We have chosen to use BE testing for the evaluation of in vivo flow rate dependency of EH in an explorative PK study. BE testing as defined by the European guidance(21) is not applicable as such to flow rate dependency comparisons, but similarity between a second entry and an originator product should be demonstrated with appropriate in vitro data.
The study was a pilot scale study, only 12 subjects were included in the PP data set. The variability of the pharmacokinetic parameters was, however, low and of similar magnitude between the treatments, indicating that the study methodology and performance were well standardized. The coefficient of variation (CV) in the budesonide part of the study appears to be similar as in another study with TH,(49) but clearly smaller than in studies with pMDIs.(50) Had the variability remained the same, a study with a sample size of approximately 60 subjects would have shown BE (also CIs completely within the acceptance range) in both comparisons (treatment A vs. B and treatment B vs. C).

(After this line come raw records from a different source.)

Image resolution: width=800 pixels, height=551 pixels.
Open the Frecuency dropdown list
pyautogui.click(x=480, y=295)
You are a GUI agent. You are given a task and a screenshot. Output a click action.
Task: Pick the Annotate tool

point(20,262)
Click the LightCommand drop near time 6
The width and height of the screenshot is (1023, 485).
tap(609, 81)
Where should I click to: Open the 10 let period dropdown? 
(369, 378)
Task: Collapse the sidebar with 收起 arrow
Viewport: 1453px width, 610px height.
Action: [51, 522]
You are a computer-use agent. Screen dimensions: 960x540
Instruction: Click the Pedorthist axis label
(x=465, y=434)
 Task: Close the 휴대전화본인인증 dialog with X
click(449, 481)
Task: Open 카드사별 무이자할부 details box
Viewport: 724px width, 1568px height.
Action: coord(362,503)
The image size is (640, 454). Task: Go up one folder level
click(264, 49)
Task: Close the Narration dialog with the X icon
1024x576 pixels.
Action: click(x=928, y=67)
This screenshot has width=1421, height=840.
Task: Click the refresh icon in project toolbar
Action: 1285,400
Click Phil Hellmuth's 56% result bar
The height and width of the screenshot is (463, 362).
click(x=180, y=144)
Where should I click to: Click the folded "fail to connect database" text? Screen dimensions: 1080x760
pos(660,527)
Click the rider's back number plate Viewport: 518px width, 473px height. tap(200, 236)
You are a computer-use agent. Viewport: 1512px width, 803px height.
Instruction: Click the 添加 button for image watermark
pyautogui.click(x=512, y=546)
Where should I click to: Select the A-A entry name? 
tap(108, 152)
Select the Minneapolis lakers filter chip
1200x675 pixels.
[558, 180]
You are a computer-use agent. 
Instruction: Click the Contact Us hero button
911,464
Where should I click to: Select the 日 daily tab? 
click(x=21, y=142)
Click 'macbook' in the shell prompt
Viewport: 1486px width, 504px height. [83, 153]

Based on the results, it can be concluded that comparable in vitro flow rate dependency between budesonide/formoterol EH and budesonide/formoterol TH was demonstrated (within±15% limits) using the range of clinically relevant flow rates. The results of the pharmacokinetic study were in accordance with the in vitro results showing only a trend of flow rate dependant increase in lung deposition of active substances with EH.
Acknowledgments
Orion Pharma funded these studies. We are grateful to Leena Mattila for the conduct of the pharmacokinetic study (principal investigator), Mikko Vahteristo for statistical analysis of the data, and Olof Selroos for medical writing support.
Author Disclosure Statement
PM has no conflicts of interest; ME has received honoraria from Orion for giving talks and attending advisory boards and has assisted with regulatory submissions. JH and SL are employees of Orion Pharma.